Lost Searchers


WordPress gives me a very convenient view of what people have been searching for when they reach my blog. I think most readers are regulars; some come from sporadic programming.reddit.com spikes, but some come via search.

I feel sorry for some of these people, coming across my blog in the middle of their search must be like stepping on a rake whilst looking for the lost ball in the garden.

«Element Not Good For Monks» – ok, so the search is a bit wacky, but I’m sure I’m not the blog they’re looking for. There’s a Kryptonite for monks?

«quilting pattern flower uk» – Search engines have obviously decided on the basis of this post about purple things, and this one about multiplication in rings that I have something to do with flower quilting patterns. Sorry, no.

«multiplication table» – this is a relatively popular search term, it crops up a few times a week. Sufficiently popular that I’m thinking of creating a blog post for it.

«c++ matrix multiplication code» – close, but no cigar. Anyway, using Google to do your homework assignments is cheating.

«how to find sex of foetus in ultrasound» – it’s clear what they’re looking for and my blog doesn’t help them at all. If I had to guess I’d say you look for the willy.

«emacs python color» – there are quite a few variations on this theme, obviously looking for emacs modes that do colour syntax highlighting for various languages (not just python, I see fortran, javascript, and so on). Sorry, no idea.

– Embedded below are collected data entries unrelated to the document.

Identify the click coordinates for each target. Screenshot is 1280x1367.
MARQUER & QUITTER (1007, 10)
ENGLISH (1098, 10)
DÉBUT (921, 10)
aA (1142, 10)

«metroid 2 map» – Well, I suppose I do have a Metroid II map, but really it’s a celebration of how not to do mapping. Sorry, not very useful. Anyway, regardless of what I think about maps in video games, using somebody else’s map is clearly cheating.

«where is the colon» – umm… somewhere behind your belly button?

«most fragile part of the brain» – I have no idea, and I’m not just about to experiment to find out.

9 Responses to “Lost Searchers”

  1. Thomas Guest Says:

    I know what you mean — I get hit by searches for “Ideal Working Environment”, “Fixed Wheels” and even “The Price of Coffee”. An elliptical title gives a false lead.

    What’s more alarming is when I get real hits for an article which may be out of date. Lots of people find my subversion tips, which come from the time I was a local SVN expert. That’s no longer the case. I’m reluctant to take the articles down but I don’t have the energy to update them.

  2. Nick Barnes Says:

    using Google to do your homework assignments is cheating

  3. drj11 Says:

    Because that’s not what the teacher expected when she set the homework?

    Really I mean that using Google expecting to find ready-canned answers to your homework assignment is cheating. Yes, using Google is a useful skill, but there are other skills to learn too, and they’re not all masked by knowing how to use Google. I hope.

  4. Nick Barnes Says:

    Teachers need to wake up and smell the coffee. Mmmm coffffeeeeee

  5. LOL, Stepping on a rake.
    Your blogs isn’t that bad :)

  6. neilbowers Says:

    I’ve had the same experience with our blog for Felix (now taken private, alas). It was funny seeing some of the search terms that ended up on some of our pages. I tried the terms in various engines, and could never get to us.

    I did add a couple of new pages as the result of frequent search terms, and added some useful links to pages that regularly got hit. Most of these were related to medical, developmental or random parental worries.

    It also made me a little more careful about tags, as well.

    With a specific enough niche, eg Lua, you could use this to guide the generation of content. I’d like to think that companies offering online help, FAQs etc do this sort of analysis to see what information people are really after, but I’d be surprised if even 1% did.

  7. Gareth Rees Says:

    The answer to the Emacs question is “upgrade to version 22, it’s built in”.

  8. Francis Davey Says:

    I am in two minds about the use of google for homework. I do see your point – one learns very little by the downloading of a canned example (its stage I in Seymour Pappert’s hierarchy as I recall – something that very small children begin with).

    On the other hand, Nick has a point. If homework setting was vulnerable in that way, something is wrong with the context in which the homework is set.

    That context may of course include the recipient. If the purpose of the homework is for practice or points of discussion, one learns nothing by it without trying it for oneself. Sure, having tried for days and failed, seeing an example answer is probably useful since you will hopefully appreciate the problem. The kind of stupidity that thinks you can learn by copying other people’s work has its own reward.

    If the homework has any role in assessment, then its already broken.


  9. mjb67 Says:

    The «Element Not Good For Monks» person was probably thinking about creating a new Guild Wars character, and didn’t want to nerf it by choosing the wrong element, you see?